• [Instruction]:
Please count the rows that contain the string "button", with case mattering, and reply with the number alone.

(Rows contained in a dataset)
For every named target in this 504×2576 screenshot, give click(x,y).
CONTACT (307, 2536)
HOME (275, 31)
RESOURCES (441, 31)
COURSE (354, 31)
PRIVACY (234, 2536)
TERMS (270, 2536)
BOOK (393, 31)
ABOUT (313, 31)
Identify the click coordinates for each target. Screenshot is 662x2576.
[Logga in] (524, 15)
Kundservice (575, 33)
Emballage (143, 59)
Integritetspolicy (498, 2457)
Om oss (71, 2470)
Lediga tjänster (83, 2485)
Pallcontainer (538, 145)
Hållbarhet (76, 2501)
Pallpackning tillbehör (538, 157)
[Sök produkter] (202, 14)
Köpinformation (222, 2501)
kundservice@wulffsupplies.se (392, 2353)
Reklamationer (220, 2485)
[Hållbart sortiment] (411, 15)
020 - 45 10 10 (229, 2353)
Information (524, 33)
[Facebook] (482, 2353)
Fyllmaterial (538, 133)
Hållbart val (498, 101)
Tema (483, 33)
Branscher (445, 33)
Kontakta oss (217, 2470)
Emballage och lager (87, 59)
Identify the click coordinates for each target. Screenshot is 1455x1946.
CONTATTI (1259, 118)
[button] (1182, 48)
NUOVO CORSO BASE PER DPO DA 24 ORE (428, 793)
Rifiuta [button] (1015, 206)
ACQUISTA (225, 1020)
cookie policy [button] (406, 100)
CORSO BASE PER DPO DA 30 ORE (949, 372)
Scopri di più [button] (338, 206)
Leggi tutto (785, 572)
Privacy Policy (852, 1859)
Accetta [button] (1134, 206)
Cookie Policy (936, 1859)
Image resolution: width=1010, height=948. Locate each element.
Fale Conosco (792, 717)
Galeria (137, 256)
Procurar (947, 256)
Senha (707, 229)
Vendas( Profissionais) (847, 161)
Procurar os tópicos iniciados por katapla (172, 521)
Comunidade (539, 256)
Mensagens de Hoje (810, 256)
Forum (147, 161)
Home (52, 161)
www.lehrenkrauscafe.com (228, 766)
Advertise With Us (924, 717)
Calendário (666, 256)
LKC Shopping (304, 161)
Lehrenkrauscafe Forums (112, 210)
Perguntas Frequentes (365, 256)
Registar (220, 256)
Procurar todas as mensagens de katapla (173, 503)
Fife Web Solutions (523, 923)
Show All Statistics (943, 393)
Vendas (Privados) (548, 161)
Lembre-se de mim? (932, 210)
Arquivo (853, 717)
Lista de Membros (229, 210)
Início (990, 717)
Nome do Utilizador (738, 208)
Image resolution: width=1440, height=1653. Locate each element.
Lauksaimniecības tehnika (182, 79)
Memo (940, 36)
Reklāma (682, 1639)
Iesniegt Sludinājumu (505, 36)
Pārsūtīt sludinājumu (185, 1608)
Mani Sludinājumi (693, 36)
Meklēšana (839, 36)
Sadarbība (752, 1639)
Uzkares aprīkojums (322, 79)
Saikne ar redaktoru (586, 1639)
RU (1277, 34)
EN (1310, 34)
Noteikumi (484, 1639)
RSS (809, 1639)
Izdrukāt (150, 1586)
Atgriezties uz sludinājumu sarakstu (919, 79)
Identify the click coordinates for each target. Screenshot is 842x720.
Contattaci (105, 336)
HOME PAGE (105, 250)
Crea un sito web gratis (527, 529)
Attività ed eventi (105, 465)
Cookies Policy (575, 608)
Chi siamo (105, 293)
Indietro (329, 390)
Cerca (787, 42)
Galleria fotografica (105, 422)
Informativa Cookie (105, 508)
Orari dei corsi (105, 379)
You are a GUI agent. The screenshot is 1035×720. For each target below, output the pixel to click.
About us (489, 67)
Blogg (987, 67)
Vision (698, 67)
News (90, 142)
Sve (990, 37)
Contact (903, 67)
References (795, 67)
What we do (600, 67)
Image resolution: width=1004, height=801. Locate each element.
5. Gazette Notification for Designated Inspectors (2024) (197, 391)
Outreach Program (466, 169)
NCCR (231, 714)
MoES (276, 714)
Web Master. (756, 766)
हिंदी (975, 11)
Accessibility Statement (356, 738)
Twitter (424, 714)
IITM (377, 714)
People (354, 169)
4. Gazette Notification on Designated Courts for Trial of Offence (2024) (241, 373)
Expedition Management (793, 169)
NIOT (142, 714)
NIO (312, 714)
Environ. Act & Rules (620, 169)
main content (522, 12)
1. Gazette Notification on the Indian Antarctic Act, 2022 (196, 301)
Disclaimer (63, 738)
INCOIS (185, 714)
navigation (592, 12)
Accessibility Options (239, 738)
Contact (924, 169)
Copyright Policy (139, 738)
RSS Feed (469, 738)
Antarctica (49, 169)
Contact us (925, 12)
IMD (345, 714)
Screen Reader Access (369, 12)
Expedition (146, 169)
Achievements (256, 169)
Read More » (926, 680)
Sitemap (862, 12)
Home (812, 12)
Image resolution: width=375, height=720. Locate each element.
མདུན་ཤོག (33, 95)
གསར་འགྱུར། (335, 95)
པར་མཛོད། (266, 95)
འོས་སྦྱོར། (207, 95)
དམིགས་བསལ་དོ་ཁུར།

• [Expected answer]:
5